SBOMとは、ソフトウェアを構成する部品、つまりソフトウェアを開発するために使われたオープンソースソフトウェア、商用ライブラリ、フレームワークなどの情報を一覧にしたものだ。これは、食品の原材料表示に似ていると考えると分かりやすい。食品の原材料表示を見ることで、何が含まれているか、アレルギー物質は含まれていないかなどを消費者が確認できる。同様に、SBOMを見ることで、ソフトウェアにどのようなコンポーネントが含まれているかを知ることができるのだ。

なぜSBOMが重要なのか。それは、ソフトウェアサプライチェーン攻撃のリスクを軽減するためだ。近年、ソフトウェア開発は非常に複雑になり、多くのソフトウェアが、自社で開発したコードだけでなく、外部から調達したコンポーネントを組み合わせて作られている。もし、これらの外部コンポーネントに脆弱性があった場合、その脆弱性を悪用されることで、ソフトウェア全体が危険にさらされる可能性がある。

例えば、ある企業が開発したソフトウェアに、脆弱性のあるオープンソースライブラリが組み込まれていたとする。攻撃者はその脆弱性を発見し、そのソフトウェアを攻撃することで、企業の機密情報を盗み出したり、システムを破壊したりすることができる。SBOMがあれば、ソフトウェア開発者は、使用しているコンポーネントの脆弱性を迅速に特定し、対応することができる。これにより、ソフトウェアサプライチェーン全体のリスクを低減することが可能になる。

具体的には、SBOMを活用することで以下のメリットが期待できる。

まず、脆弱性の管理が容易になる。SBOMによってソフトウェアの構成要素が明確になるため、脆弱性情報が公開された際に、自社が開発・利用しているソフトウェアに影響があるかどうかを迅速に判断し、対応策を講じることができる。

次に、ライセンスコンプライアンスの遵守が容易になる。ソフトウェアには、それぞれ異なるライセンス条件が設定されている。SBOMによって、使用しているコンポーネントのライセンス情報を把握し、ライセンス条件を遵守することで、法的なリスクを回避することができる。

さらに、ソフトウェアの品質向上に繋がる。SBOMを作成する過程で、ソフトウェアの構成要素を詳細に分析することになる。これにより、不要なコンポーネントの削除や、より安全なコンポーネントへの置き換えなど、ソフトウェアの品質向上に繋がる改善点を発見することができる。

今回の国際ガイダンスは、SBOMの概要、重要性、作成方法、活用方法などをまとめたもので、各国が共通認識を持つための基盤となる。ソフトウェア開発者だけでなく、ソフトウェアを調達する企業や政府機関など、全ての関係者がSBOMを理解し、活用することで、ソフトウェアサプライチェーン全体の安全性を高めることができる。

システムエンジニアを目指す皆さんにとって、SBOMは今後ますます重要な知識となる。

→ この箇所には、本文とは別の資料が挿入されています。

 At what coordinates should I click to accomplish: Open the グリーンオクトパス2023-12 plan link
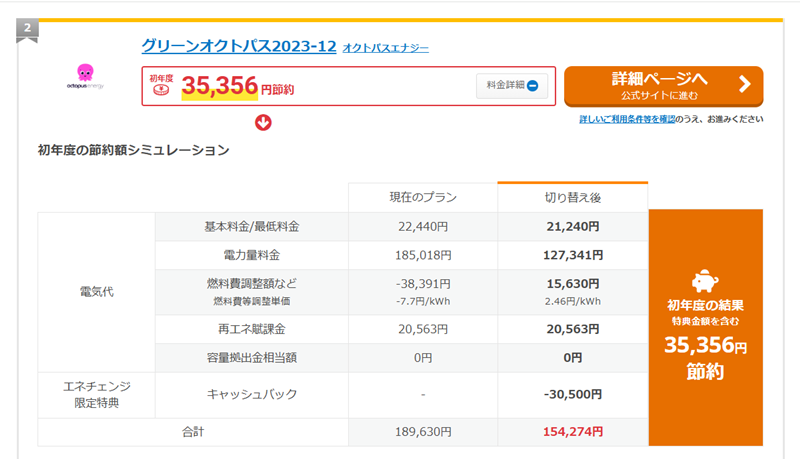(x=238, y=46)
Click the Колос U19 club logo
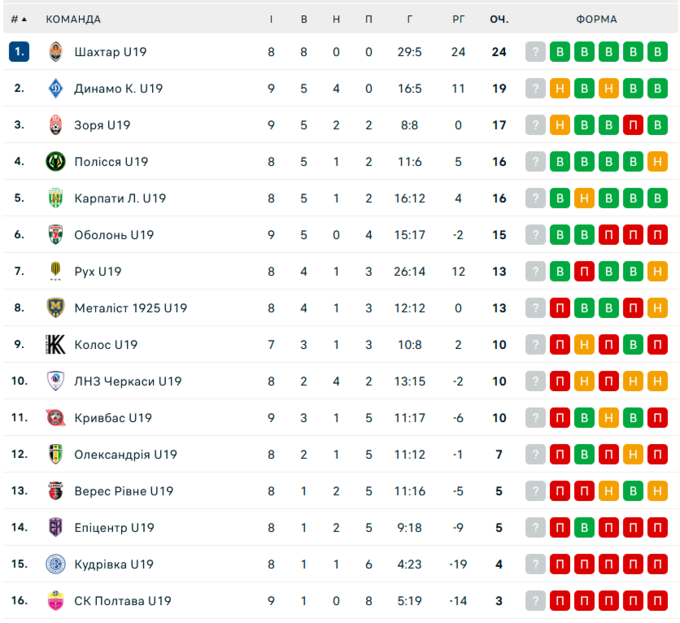This screenshot has height=623, width=680. click(x=56, y=345)
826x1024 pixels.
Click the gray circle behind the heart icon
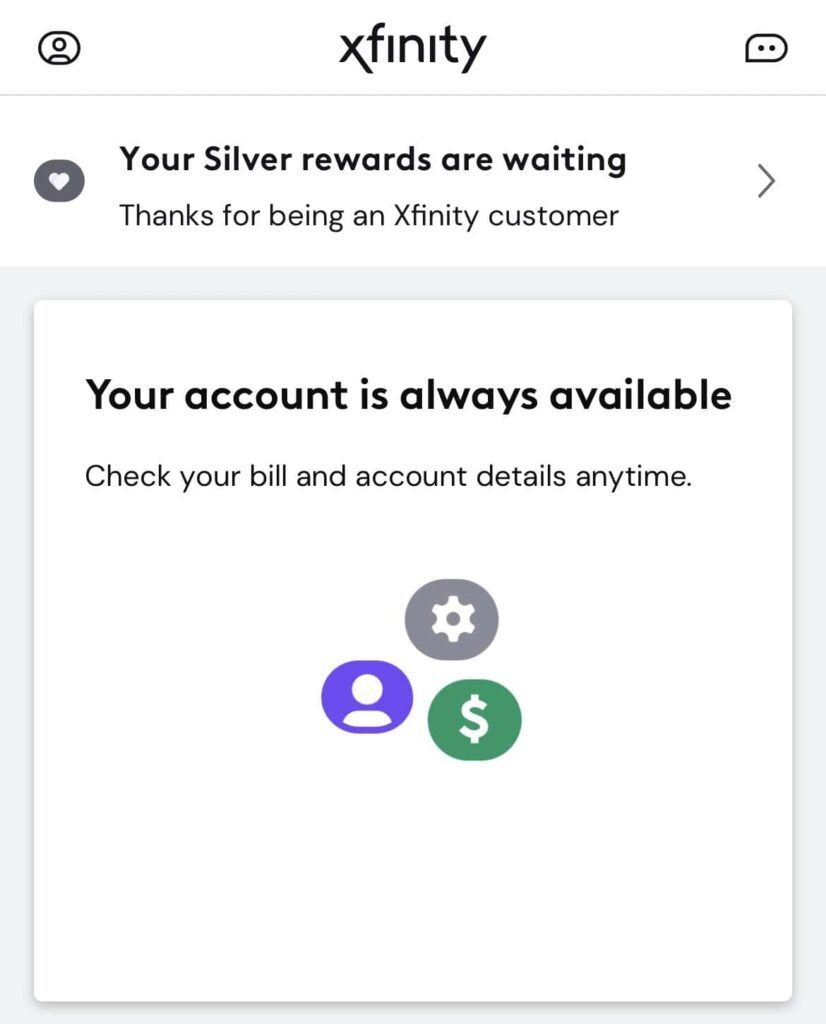click(x=60, y=181)
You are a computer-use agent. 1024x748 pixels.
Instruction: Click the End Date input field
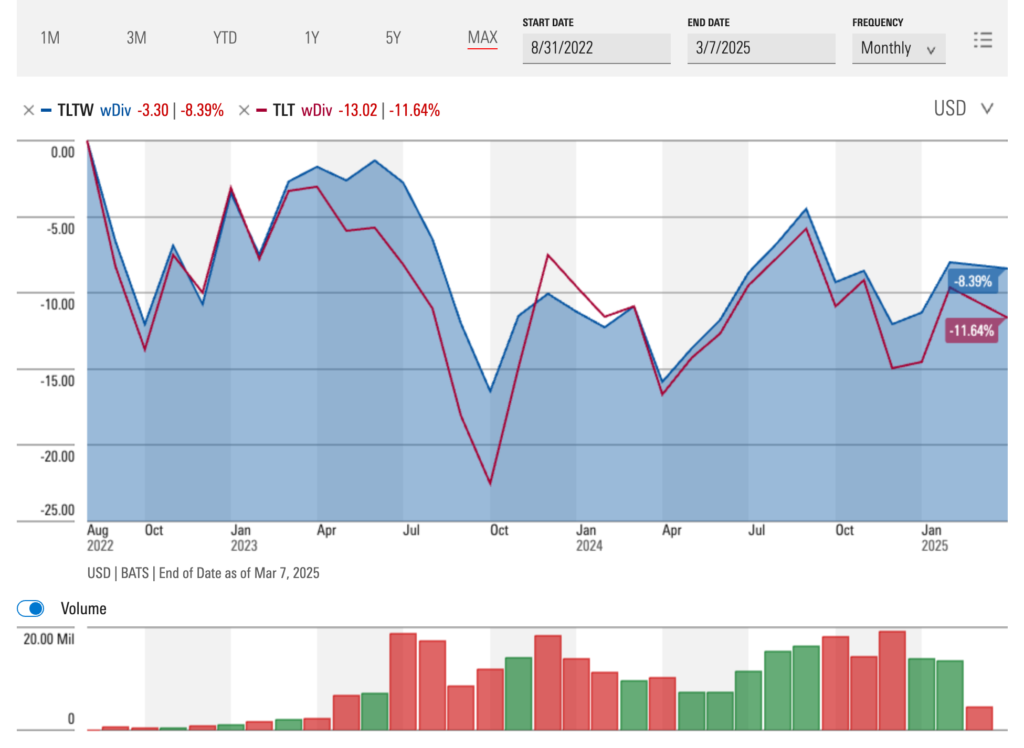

ソフトウェア開発の現場では、SBOMの作成・管理ツールや、SBOMを活用した脆弱性管理システムなどが導入されることが予想される。これらのツールやシステムを使いこなせるようになることは、システムエンジニアとしての市場価値を高めることに繋がるだろう。今回の国際ガイダンスを参考に、SBOMに関する知識を深め、安全なソフトウェア開発に貢献できる人材を目指してほしい。具体的には、NIST(米国国立標準技術研究所)などの機関が公開しているSBOMに関する情報や、SBOMの作成・管理ツールに関する情報を収集し、実際に触ってみることをおすすめする。